### Stored data
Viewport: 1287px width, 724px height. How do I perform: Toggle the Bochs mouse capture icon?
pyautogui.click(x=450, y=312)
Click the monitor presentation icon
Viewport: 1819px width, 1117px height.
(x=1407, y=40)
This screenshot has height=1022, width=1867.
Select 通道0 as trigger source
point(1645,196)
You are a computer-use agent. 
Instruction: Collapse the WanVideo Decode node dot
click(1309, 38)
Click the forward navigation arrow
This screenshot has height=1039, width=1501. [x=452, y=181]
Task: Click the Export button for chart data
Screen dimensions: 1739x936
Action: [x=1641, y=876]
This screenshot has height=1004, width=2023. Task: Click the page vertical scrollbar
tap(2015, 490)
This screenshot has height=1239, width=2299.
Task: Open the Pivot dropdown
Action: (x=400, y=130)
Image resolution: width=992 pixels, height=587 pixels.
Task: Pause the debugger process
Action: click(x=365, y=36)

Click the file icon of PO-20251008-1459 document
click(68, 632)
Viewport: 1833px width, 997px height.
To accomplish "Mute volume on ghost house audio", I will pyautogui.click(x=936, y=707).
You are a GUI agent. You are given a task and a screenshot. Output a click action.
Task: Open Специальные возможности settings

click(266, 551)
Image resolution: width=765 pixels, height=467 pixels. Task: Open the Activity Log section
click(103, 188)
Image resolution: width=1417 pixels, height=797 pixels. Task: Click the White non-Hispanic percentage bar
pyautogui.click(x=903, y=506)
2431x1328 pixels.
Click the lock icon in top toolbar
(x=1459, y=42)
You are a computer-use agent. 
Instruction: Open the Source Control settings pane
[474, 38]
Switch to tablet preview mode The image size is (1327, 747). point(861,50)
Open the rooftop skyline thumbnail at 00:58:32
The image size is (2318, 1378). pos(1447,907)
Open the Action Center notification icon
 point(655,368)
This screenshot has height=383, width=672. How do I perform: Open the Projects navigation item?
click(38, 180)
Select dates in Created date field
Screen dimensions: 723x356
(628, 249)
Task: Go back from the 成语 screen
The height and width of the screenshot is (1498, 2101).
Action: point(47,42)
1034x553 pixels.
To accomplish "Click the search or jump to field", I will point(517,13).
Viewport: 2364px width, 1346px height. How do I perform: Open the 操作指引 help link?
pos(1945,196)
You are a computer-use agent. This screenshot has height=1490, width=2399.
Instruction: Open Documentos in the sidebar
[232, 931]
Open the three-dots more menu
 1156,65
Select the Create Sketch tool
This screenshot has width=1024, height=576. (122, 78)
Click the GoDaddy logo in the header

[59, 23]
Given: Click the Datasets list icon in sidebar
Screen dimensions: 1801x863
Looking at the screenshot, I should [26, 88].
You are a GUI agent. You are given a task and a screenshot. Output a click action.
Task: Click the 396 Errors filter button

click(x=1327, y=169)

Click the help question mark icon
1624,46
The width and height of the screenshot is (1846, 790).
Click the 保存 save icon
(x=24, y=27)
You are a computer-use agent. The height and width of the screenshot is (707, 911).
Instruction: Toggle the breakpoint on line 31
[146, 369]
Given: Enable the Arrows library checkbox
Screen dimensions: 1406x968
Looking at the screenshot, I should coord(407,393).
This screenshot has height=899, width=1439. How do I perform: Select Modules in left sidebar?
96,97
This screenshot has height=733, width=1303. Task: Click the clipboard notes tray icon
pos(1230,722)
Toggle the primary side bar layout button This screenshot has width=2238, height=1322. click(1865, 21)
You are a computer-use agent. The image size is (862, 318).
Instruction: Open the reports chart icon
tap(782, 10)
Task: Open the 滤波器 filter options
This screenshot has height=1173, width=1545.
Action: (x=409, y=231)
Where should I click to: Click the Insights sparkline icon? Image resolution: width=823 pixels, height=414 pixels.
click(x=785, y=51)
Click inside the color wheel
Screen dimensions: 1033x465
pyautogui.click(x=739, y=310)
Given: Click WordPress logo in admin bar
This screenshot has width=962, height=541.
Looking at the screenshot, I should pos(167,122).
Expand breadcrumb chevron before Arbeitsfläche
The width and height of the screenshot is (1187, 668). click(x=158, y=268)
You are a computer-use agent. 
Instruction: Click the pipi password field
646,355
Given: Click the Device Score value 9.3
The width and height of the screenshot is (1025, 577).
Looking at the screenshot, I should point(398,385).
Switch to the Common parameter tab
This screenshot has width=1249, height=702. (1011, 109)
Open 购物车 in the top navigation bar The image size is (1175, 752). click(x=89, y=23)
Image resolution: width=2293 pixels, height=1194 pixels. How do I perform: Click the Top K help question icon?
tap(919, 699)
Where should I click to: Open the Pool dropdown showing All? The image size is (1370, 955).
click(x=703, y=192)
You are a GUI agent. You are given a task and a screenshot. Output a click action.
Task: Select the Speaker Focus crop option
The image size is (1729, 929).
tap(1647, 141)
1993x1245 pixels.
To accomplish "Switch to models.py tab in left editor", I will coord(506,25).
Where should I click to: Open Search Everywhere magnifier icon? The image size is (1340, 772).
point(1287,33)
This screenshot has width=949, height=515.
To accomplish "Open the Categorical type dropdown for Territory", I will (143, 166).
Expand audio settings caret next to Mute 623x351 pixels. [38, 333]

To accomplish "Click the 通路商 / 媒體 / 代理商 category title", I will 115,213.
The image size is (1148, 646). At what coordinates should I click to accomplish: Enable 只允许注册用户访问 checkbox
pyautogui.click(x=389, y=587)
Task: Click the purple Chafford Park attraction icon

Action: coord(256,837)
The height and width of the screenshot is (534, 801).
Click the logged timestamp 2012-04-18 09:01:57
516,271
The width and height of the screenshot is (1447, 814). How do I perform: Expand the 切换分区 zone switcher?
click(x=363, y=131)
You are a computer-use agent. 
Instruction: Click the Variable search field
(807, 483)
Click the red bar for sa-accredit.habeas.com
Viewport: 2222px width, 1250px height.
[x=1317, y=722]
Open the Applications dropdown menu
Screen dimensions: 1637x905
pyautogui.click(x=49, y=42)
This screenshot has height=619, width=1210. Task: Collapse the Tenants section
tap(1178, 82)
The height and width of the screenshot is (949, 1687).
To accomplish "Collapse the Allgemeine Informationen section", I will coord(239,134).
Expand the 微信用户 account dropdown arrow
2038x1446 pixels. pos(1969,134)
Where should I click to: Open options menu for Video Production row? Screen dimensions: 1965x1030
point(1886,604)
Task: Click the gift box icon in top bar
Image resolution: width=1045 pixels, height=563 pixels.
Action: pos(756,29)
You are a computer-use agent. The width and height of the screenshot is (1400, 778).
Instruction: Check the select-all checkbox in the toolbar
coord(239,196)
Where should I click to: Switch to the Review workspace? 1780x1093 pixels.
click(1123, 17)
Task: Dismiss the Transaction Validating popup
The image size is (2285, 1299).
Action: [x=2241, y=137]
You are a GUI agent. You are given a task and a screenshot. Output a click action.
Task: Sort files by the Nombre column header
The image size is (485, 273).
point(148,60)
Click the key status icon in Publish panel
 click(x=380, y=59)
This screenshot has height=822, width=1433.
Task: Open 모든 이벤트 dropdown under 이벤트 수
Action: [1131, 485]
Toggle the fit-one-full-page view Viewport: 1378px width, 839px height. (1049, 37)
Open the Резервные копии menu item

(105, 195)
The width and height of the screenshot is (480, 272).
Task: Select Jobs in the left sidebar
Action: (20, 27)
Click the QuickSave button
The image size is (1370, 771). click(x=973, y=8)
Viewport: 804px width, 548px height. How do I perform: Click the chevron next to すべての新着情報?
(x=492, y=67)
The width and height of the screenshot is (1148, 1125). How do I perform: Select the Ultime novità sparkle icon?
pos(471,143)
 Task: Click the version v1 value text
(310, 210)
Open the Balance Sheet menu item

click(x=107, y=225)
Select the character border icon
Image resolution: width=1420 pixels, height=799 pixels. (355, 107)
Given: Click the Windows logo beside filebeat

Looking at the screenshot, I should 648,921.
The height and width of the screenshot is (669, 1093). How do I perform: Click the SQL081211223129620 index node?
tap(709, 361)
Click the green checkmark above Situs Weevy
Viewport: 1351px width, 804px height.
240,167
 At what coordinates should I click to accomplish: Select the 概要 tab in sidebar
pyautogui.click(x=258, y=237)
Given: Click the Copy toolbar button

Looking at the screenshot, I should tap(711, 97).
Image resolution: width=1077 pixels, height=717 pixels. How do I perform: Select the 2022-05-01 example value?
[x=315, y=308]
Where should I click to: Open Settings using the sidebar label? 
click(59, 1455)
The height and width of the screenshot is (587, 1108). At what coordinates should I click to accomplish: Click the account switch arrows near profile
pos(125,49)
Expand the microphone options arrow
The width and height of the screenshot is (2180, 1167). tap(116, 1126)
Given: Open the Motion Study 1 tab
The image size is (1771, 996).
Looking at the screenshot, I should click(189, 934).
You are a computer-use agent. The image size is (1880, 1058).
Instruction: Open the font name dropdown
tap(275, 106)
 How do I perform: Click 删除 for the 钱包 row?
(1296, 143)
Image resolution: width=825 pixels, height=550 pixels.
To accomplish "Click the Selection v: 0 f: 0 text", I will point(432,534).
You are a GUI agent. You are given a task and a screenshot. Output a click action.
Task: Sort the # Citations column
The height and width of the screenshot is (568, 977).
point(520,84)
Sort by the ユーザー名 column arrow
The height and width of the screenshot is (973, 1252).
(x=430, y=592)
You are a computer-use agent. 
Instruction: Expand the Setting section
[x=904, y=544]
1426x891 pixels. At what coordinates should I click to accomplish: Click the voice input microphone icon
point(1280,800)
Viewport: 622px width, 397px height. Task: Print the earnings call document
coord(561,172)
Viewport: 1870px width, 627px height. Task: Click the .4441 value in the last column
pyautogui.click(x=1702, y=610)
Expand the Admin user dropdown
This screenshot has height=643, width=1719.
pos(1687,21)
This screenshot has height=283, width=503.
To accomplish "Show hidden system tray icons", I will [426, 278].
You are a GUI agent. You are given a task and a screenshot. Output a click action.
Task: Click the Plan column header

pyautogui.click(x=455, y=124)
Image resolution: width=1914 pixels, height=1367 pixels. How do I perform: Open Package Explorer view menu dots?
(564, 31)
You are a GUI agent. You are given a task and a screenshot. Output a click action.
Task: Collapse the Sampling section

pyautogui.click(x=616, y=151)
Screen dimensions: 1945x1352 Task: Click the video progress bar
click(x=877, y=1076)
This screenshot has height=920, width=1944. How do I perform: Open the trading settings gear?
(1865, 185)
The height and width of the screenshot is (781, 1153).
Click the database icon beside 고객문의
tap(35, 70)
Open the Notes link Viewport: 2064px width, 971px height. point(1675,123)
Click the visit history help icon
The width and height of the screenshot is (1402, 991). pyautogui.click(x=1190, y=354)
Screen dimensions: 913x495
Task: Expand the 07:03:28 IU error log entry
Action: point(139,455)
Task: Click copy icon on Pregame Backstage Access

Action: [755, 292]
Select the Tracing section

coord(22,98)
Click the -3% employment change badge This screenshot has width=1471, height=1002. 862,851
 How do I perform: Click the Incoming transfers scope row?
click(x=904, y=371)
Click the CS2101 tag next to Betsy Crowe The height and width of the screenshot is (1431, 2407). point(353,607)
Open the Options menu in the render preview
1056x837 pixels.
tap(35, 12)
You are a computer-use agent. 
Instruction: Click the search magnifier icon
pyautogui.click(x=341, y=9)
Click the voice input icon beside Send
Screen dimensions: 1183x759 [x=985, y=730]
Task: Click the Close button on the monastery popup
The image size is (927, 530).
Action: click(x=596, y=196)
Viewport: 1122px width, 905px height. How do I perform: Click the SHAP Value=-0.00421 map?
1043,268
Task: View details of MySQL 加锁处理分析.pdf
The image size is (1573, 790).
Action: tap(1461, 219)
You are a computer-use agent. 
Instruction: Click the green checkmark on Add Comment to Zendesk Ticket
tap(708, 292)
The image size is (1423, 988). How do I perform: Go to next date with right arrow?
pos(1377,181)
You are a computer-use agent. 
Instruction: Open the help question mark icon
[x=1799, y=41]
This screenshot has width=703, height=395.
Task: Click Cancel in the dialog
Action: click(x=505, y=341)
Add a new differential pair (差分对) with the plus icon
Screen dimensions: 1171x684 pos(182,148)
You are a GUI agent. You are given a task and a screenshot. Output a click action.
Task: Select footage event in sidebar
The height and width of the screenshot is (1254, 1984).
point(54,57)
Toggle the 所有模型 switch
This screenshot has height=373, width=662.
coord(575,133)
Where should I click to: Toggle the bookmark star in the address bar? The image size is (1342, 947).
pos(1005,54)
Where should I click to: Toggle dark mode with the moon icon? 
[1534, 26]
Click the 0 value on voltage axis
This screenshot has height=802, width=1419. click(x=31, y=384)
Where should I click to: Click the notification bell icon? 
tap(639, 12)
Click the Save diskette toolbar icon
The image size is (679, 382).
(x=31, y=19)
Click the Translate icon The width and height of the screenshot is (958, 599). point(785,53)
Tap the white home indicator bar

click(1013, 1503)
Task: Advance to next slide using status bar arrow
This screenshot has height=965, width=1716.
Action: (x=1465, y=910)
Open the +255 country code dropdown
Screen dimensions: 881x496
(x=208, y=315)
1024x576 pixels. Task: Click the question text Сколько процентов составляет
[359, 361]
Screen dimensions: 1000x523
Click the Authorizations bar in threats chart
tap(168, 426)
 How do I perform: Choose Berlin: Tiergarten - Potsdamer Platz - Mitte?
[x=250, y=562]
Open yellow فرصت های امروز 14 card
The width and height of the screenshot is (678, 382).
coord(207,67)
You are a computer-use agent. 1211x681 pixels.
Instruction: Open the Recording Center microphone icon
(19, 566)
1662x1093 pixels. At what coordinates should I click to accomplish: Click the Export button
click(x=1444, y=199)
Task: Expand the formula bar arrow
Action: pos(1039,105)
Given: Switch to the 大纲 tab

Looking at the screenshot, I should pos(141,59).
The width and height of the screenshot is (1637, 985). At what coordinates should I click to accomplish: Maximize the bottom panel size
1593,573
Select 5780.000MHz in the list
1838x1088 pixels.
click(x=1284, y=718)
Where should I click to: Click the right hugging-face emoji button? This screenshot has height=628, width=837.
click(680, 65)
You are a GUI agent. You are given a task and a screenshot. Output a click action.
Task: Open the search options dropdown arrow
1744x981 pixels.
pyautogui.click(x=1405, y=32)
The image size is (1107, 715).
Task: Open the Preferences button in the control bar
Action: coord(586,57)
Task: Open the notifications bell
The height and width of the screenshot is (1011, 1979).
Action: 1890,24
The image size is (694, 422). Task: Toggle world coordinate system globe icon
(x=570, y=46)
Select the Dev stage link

### Aim of the exercise
The lines you return should be those above that contain the word "will", every one of them.

### Task result
To accomplish "Mute volume on ghost house audio", I will pyautogui.click(x=936, y=707).
To accomplish "Click the search or jump to field", I will point(517,13).
To accomplish "Switch to models.py tab in left editor", I will coord(506,25).
To accomplish "Open the Categorical type dropdown for Territory", I will (143, 166).
To accomplish "Click the 通路商 / 媒體 / 代理商 category title", I will 115,213.
To accomplish "Collapse the Allgemeine Informationen section", I will coord(239,134).
To accomplish "Click the Selection v: 0 f: 0 text", I will point(432,534).
To accomplish "Show hidden system tray icons", I will [426, 278].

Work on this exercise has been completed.